1) This can help people understand the tools that could assist them with their
normal day jobs as hey gain the confidence to look into writing scripts and
macros. IT staff in particular frequently lack any coding (scripting) skills
unless they themselves are developers or Unix sysadmins.

2) They will have a better understanding of the web technologies they run
across in their daily lives. This applies especially well to Codecademy users
who learn JavaScript. 3) Learning to code teaches you to break a problem into
parts and think analytically. Our society could use more people with good
critical thinking skills, we can probably all agree.
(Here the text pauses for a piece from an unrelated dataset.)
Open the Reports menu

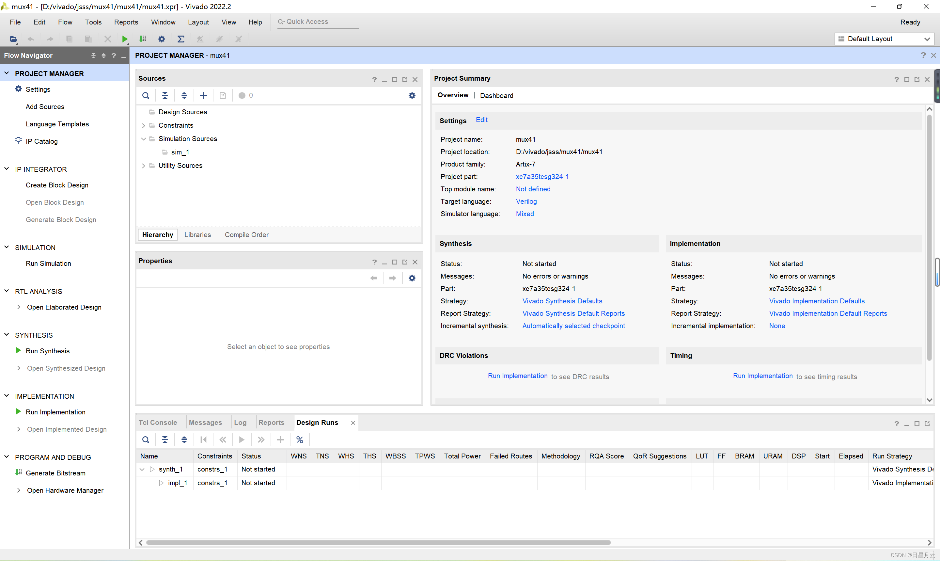[126, 22]
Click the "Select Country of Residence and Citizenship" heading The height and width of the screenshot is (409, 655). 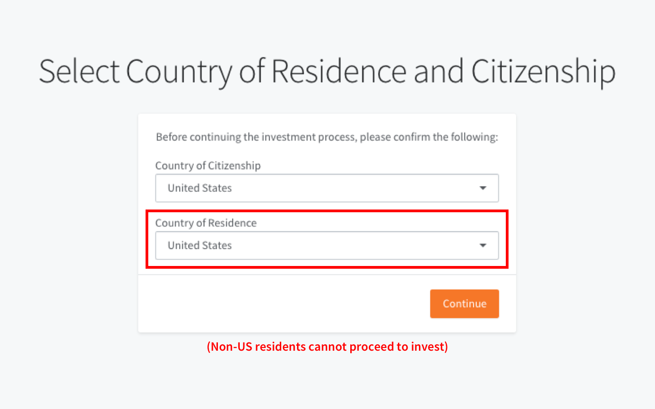point(327,72)
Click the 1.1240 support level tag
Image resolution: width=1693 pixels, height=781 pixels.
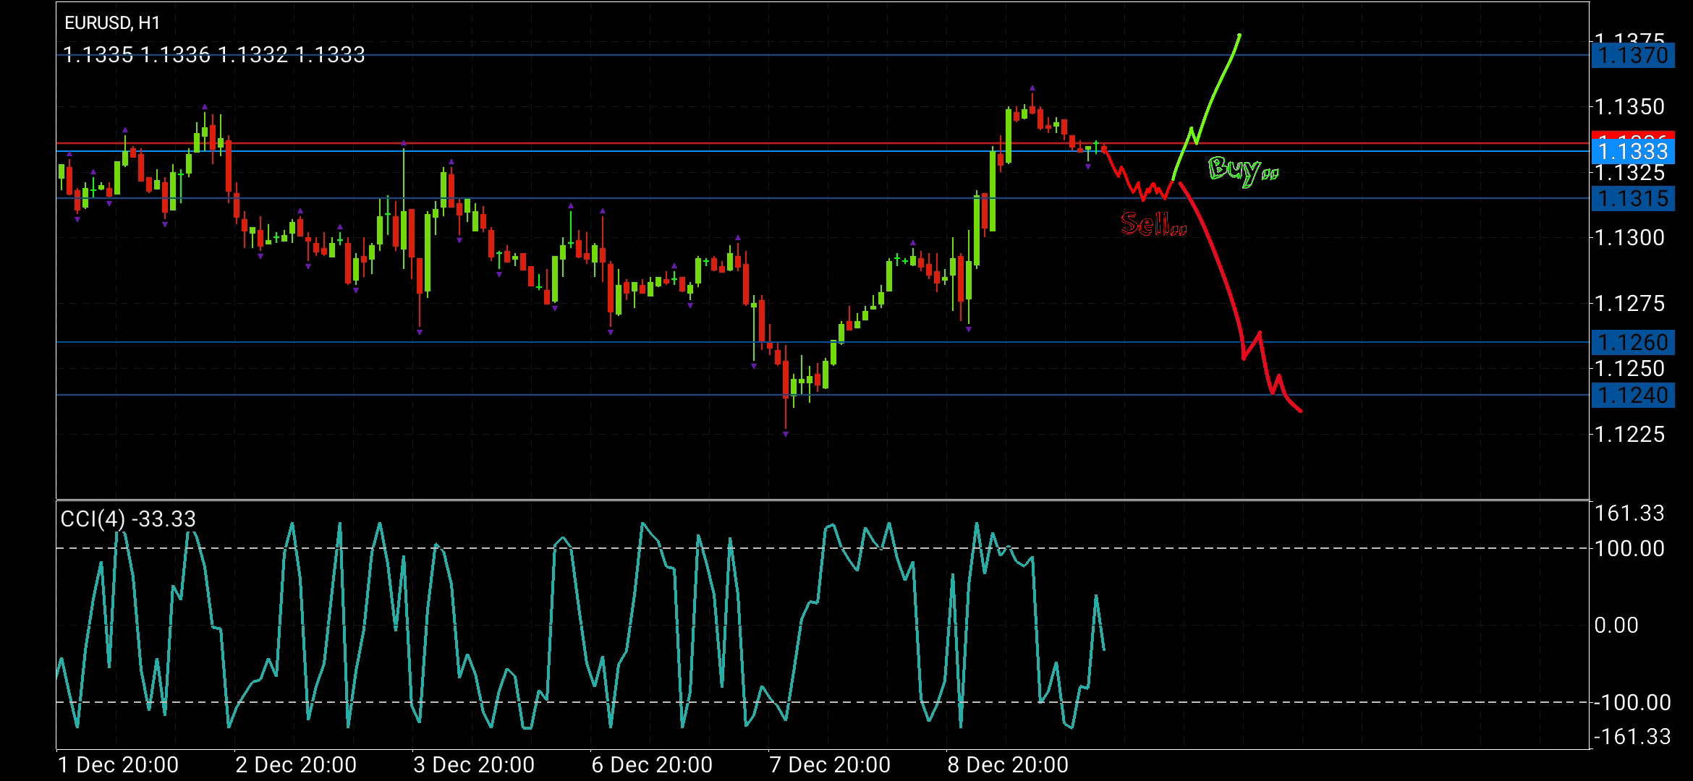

4) Everyone in an enterprise should have a core understanding of the elements
of major functions. Yes, this means programmers should understand the very
basics of finance and human resources and probably other areas that don't
occur to me at the moment.

There are two kinds of elitism: believing that decisions should be made by the
most informed and qualified individuals versus believing that those who do not
belong to the "elite" have no business even dabbling in affairs beyond their
supposed comprehension. The latter isn't healthy to any organization, much
less broader society.

------
typicalrunt
Why not go the other way and make all employees learn about business and
financial matters? Or would that be too dangerous, allowing for employees to
become entrepreneurs and, possibly, lose them to their own startups?

------
grout
Based on that picture, I pity the employees.

------
omerta
There's a big difference between learning syntax and learning to code.